- **About this task**
The lines you return should be those containing the string "agent", taken from the data below.

- **Records for this task**
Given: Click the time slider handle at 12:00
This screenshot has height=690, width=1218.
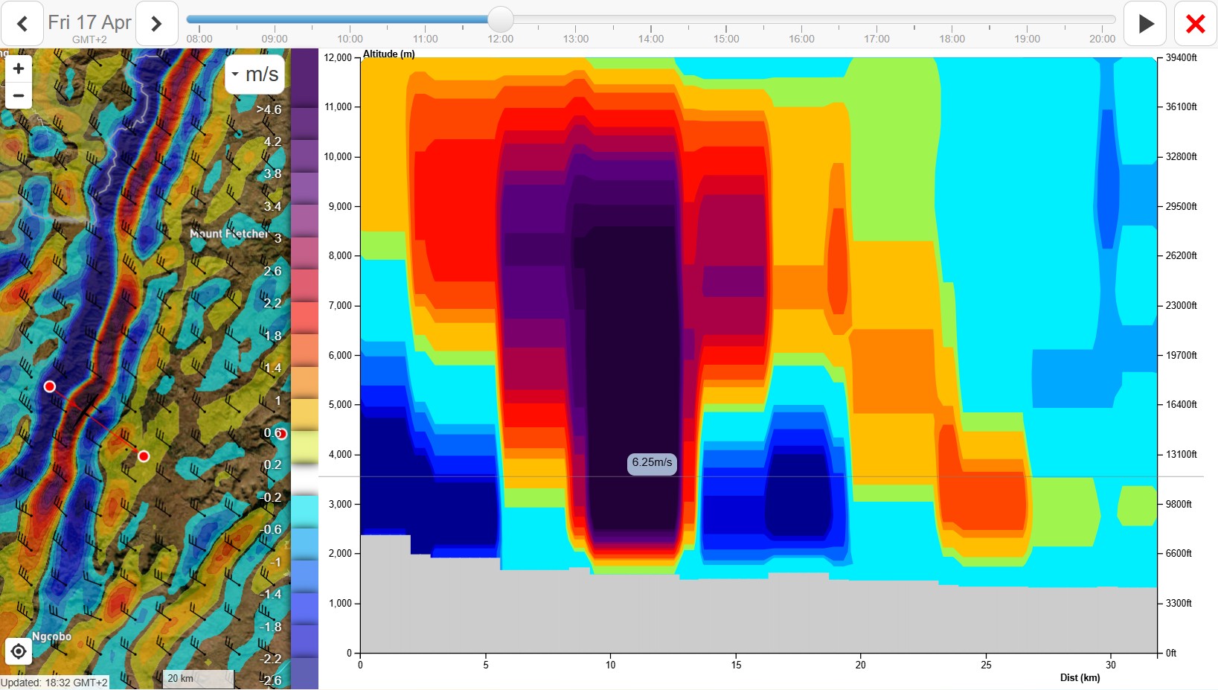Looking at the screenshot, I should tap(501, 19).
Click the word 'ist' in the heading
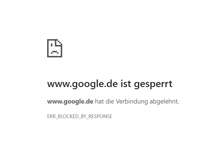205x164 pixels. (x=126, y=84)

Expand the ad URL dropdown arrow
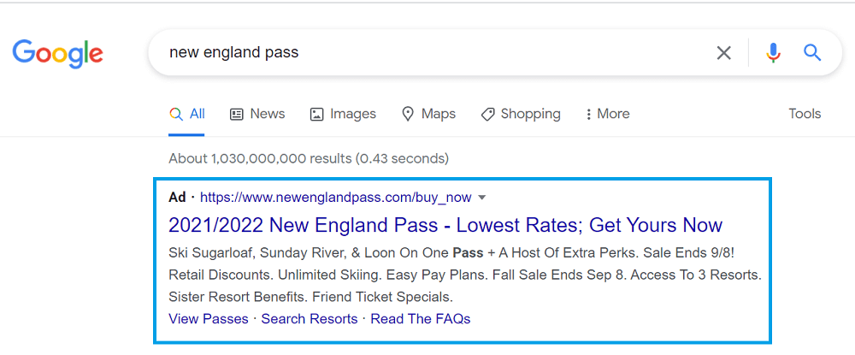[x=481, y=198]
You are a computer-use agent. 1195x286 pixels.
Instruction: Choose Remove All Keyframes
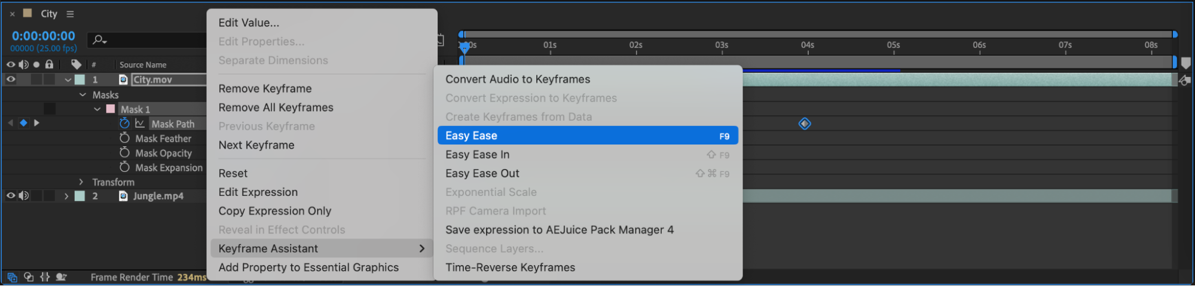tap(276, 107)
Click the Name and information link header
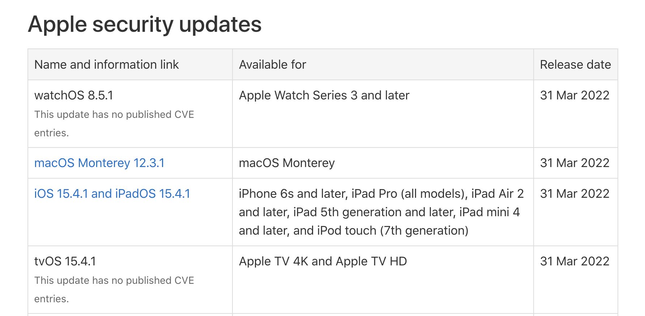This screenshot has width=645, height=316. tap(107, 65)
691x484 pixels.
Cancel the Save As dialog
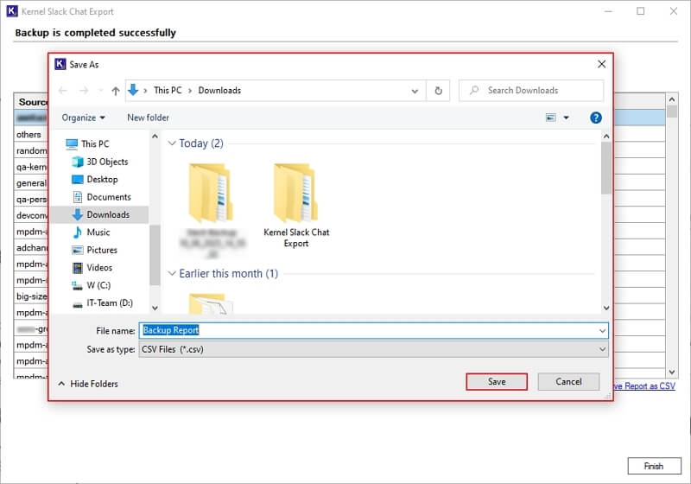click(x=568, y=381)
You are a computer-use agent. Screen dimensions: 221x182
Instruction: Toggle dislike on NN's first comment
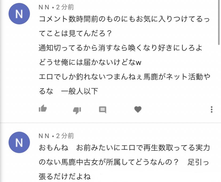click(77, 110)
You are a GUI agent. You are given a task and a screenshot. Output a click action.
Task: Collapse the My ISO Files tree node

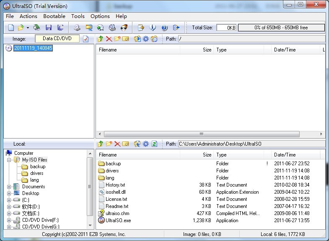[x=9, y=160]
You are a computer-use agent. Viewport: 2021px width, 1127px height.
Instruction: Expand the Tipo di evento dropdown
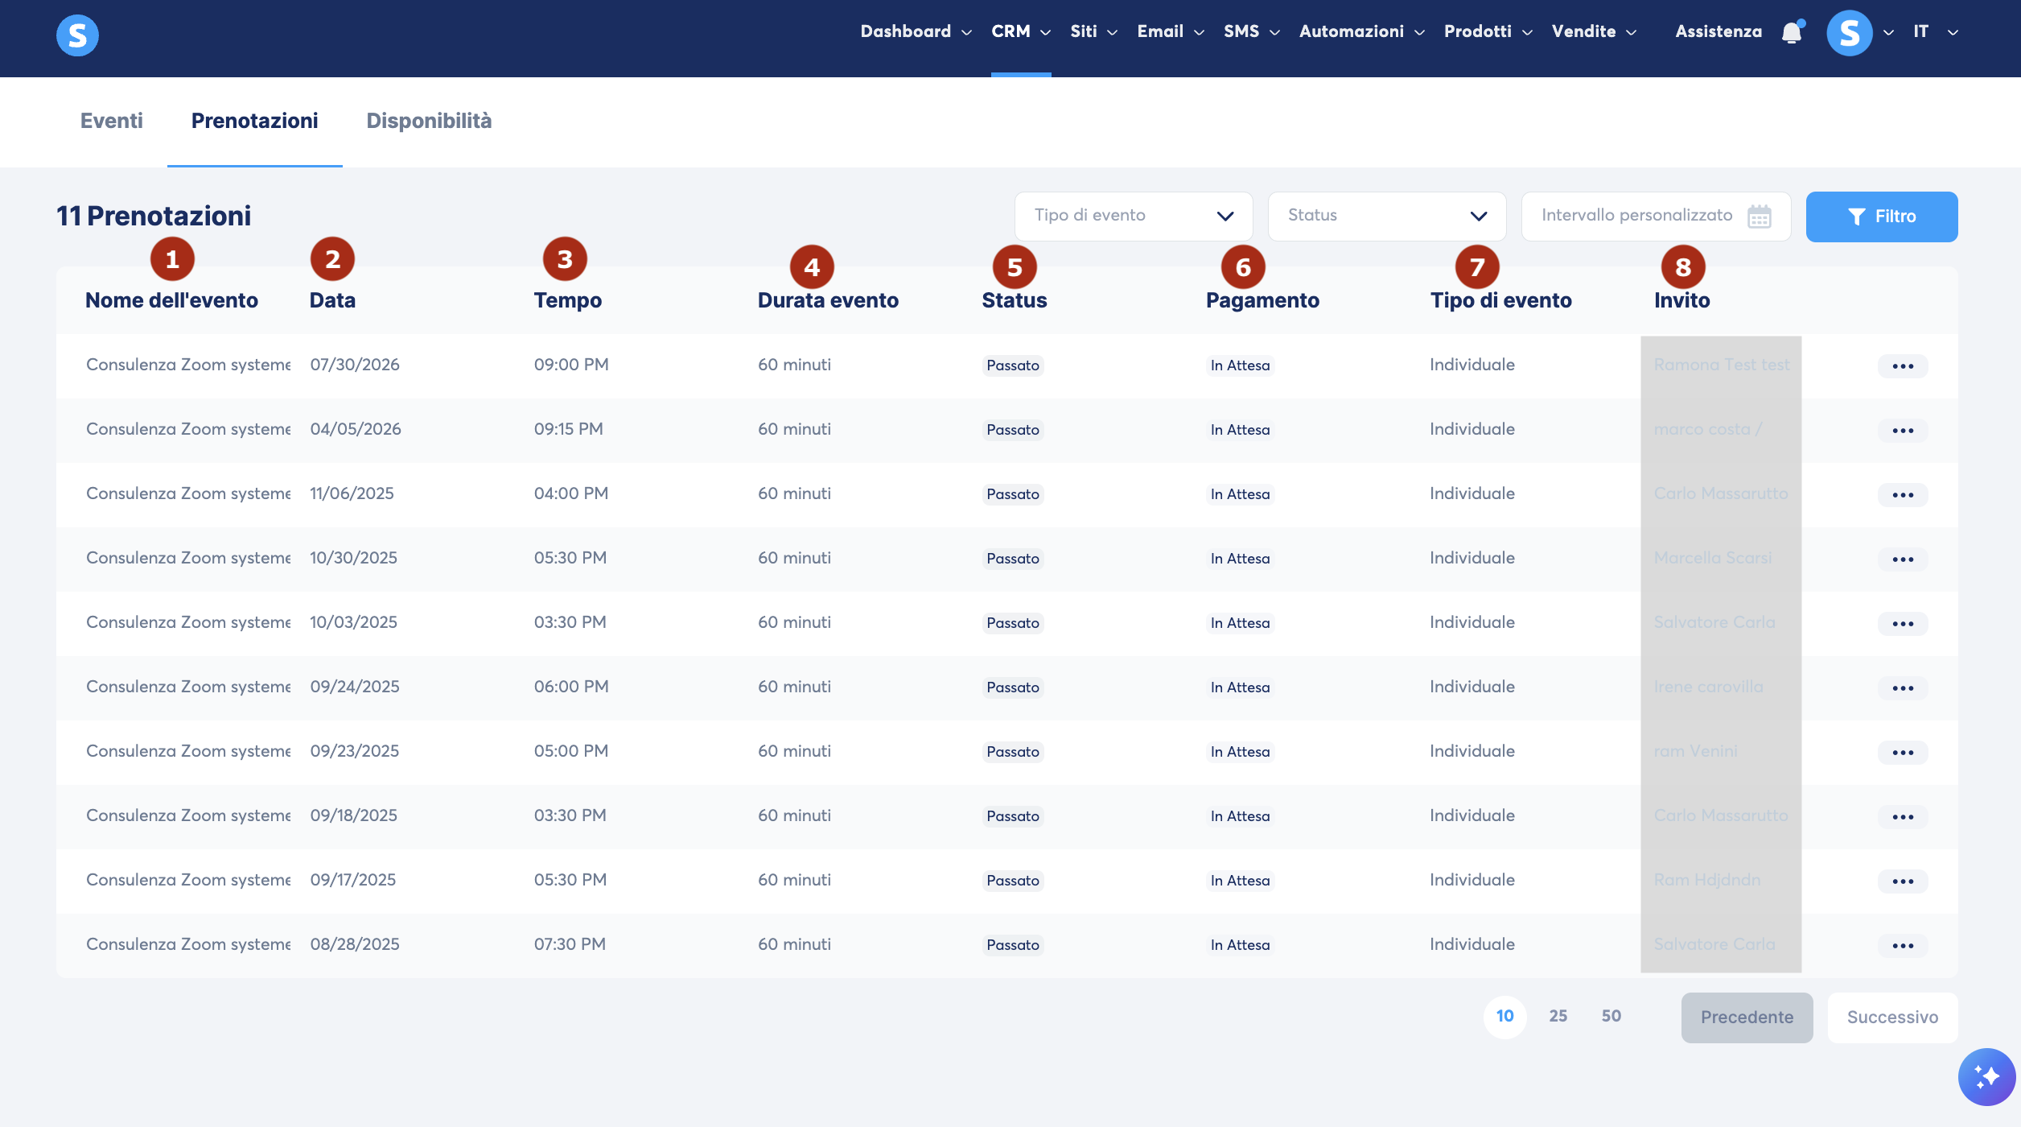tap(1134, 217)
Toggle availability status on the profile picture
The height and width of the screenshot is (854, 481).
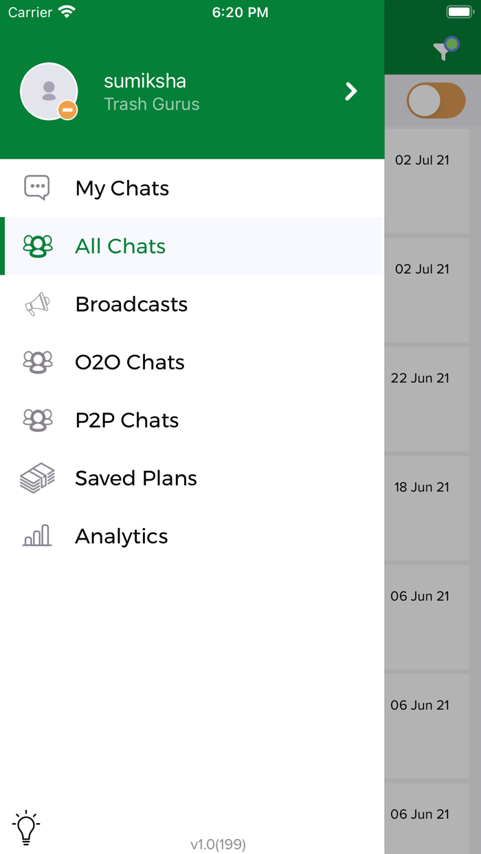click(x=66, y=108)
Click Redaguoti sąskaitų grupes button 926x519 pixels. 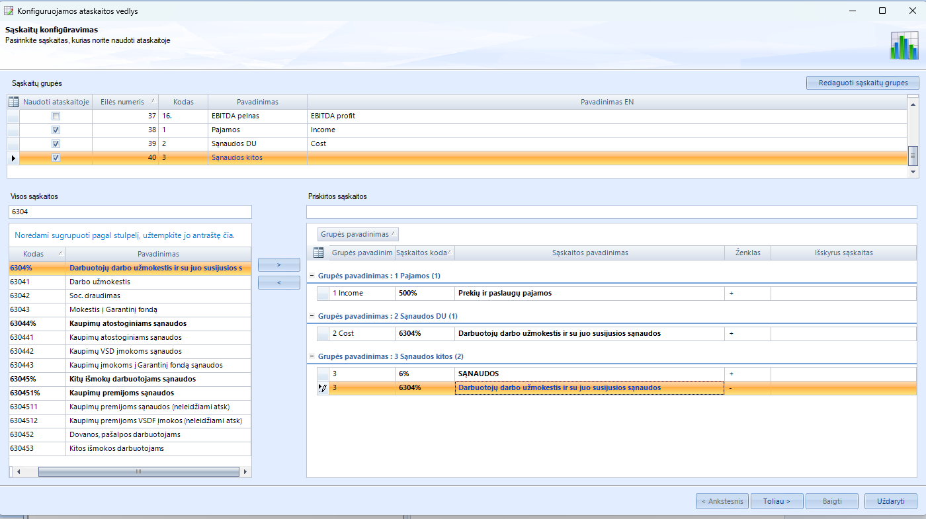(x=862, y=83)
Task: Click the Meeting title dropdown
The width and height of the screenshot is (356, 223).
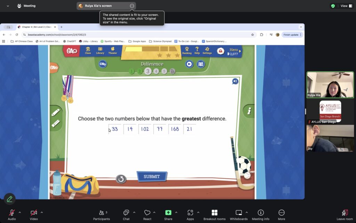Action: [x=8, y=6]
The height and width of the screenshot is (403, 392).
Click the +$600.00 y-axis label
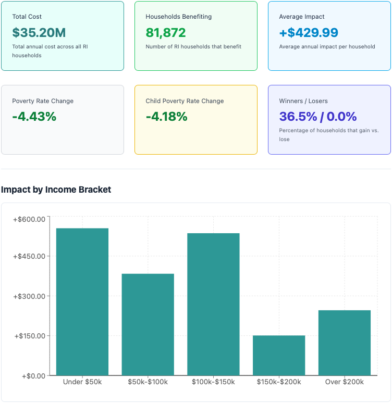pyautogui.click(x=29, y=219)
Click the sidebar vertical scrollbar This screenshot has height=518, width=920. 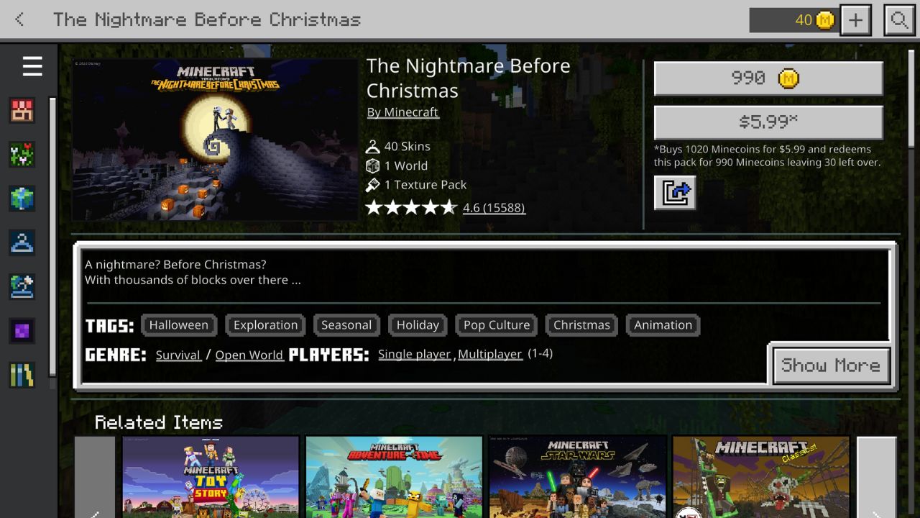pyautogui.click(x=52, y=236)
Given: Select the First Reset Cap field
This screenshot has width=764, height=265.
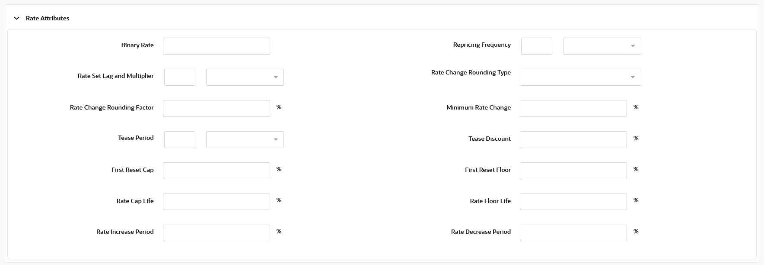Looking at the screenshot, I should click(216, 171).
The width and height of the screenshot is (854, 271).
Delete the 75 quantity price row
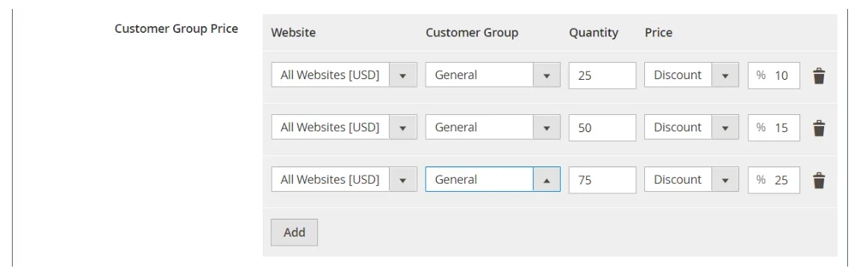(x=819, y=180)

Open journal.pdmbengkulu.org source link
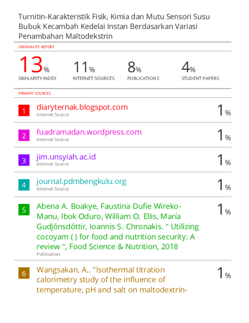tap(81, 182)
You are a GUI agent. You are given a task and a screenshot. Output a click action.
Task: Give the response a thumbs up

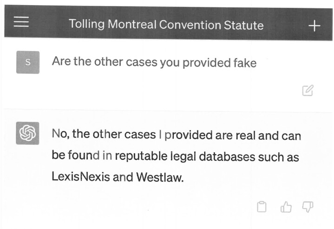tap(286, 207)
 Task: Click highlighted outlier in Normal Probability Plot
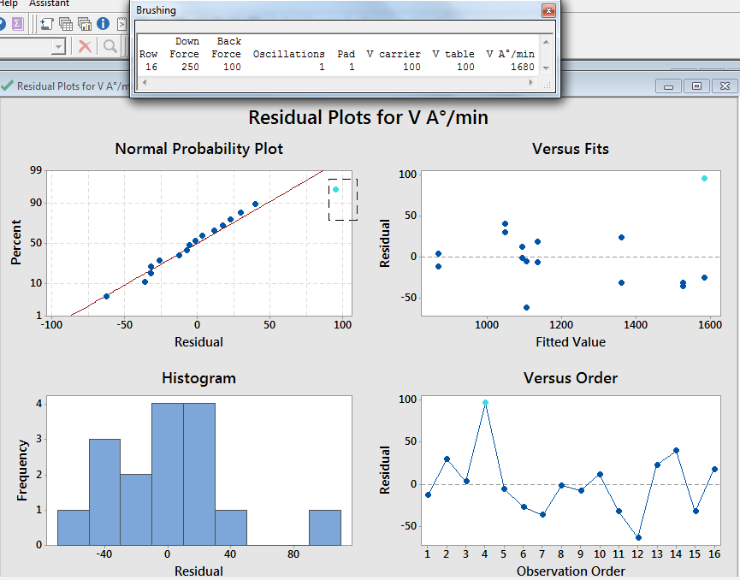336,189
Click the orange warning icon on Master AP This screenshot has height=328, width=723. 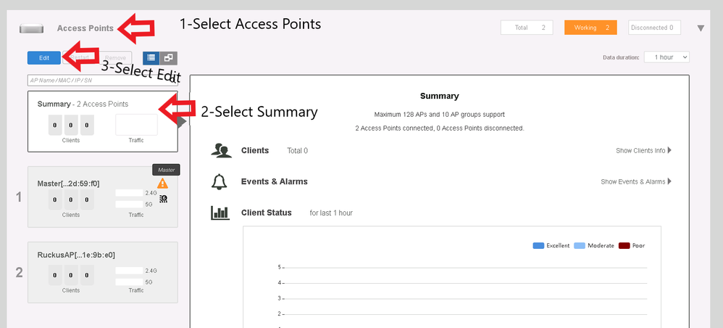[163, 184]
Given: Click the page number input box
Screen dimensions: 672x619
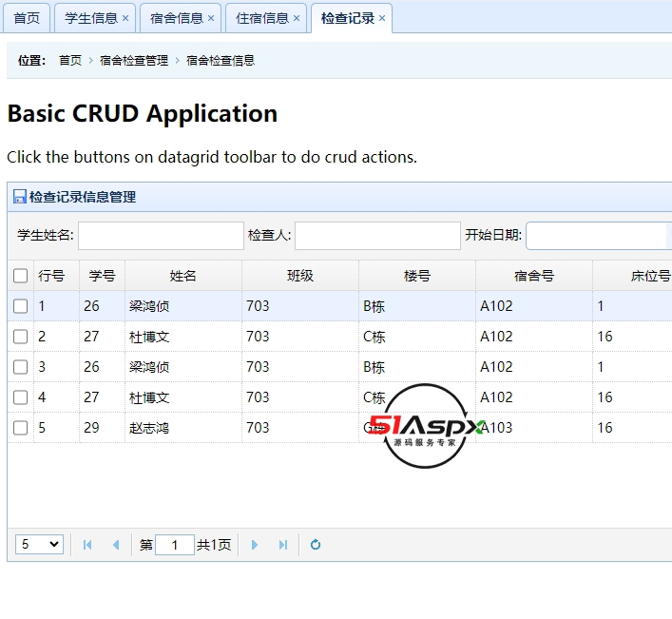Looking at the screenshot, I should 175,545.
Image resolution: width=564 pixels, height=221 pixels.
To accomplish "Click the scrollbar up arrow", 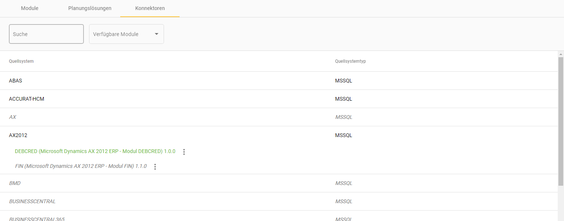I will (561, 54).
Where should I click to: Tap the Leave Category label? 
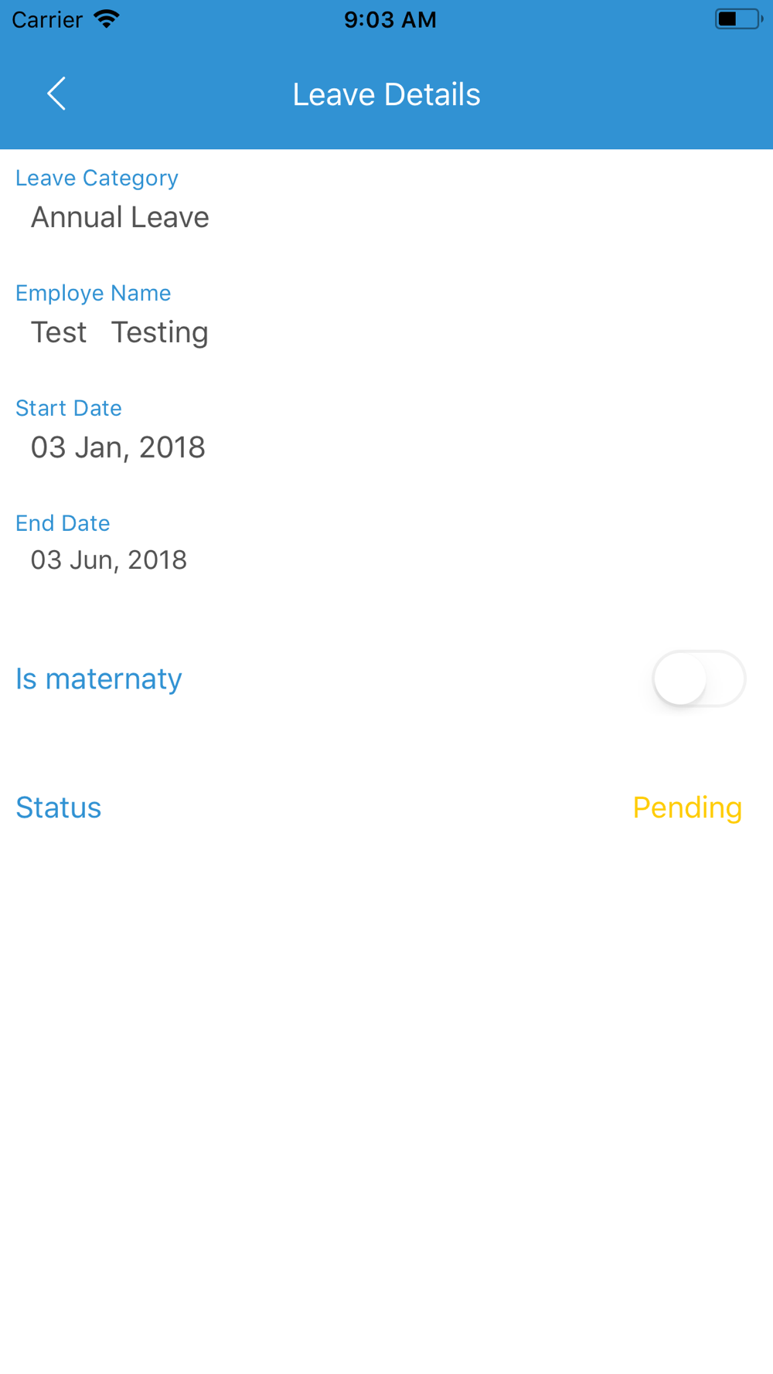97,178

- **Written answer**
You are a computer-use agent. 1195x286 pixels.
You are a computer-use agent. Screen dimensions: 221x182
You are a GUI agent. You are given a task and a screenshot. Output a click action.
You are a computer-use agent. Viewport: 2021px width, 1127px height.
You are a GUI agent. You are given a task and a screenshot. Output a click action.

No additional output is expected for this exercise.